*Exercise*
Determine how many lines in the entries below contain "Identify", and output that number alone.
The data START
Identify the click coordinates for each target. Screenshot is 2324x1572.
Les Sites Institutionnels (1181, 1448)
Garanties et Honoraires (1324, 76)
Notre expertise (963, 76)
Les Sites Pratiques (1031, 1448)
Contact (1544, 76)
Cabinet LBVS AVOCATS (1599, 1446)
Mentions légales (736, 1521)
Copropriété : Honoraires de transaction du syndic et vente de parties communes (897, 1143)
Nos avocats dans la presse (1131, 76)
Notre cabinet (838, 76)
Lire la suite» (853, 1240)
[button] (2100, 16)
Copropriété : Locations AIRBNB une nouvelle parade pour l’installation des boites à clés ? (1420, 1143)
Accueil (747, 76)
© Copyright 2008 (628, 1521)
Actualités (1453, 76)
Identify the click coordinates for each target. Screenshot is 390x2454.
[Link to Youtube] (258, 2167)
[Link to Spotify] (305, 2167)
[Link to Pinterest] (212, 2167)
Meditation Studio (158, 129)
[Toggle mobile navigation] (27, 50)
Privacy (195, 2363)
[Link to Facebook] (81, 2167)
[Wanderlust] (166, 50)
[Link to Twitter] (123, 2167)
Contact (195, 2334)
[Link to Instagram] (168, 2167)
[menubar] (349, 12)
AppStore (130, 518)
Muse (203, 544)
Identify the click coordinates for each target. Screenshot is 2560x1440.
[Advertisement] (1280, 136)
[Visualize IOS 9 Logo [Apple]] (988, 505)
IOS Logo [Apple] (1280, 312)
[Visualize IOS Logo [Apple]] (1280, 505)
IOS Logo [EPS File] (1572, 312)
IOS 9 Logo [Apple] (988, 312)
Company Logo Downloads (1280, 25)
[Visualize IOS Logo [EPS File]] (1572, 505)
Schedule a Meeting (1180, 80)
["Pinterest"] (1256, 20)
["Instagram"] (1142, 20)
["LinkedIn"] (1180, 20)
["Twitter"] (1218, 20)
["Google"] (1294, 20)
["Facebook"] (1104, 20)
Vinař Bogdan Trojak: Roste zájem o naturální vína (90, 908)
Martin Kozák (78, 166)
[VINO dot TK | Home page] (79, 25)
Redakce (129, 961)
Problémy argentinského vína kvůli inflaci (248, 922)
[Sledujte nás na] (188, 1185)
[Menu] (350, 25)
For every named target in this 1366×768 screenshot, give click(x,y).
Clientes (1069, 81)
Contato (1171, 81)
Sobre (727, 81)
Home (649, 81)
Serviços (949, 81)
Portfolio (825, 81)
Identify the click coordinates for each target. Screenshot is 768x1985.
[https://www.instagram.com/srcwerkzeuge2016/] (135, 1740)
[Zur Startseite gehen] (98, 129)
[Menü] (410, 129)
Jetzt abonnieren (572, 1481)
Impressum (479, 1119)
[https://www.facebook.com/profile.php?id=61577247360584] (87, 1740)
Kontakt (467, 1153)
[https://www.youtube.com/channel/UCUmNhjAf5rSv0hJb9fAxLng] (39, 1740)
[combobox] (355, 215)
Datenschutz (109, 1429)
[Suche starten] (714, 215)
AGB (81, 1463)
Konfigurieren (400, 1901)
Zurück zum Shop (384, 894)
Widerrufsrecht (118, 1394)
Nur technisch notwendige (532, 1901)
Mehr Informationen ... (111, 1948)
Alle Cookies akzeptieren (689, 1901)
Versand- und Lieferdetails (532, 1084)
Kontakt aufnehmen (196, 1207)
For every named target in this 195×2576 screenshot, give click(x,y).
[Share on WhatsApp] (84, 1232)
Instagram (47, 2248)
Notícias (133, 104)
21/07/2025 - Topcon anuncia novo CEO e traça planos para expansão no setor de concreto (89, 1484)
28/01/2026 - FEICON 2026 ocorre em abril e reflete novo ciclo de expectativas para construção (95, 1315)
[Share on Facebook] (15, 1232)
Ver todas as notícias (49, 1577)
The data END
*Output of the exercise*
4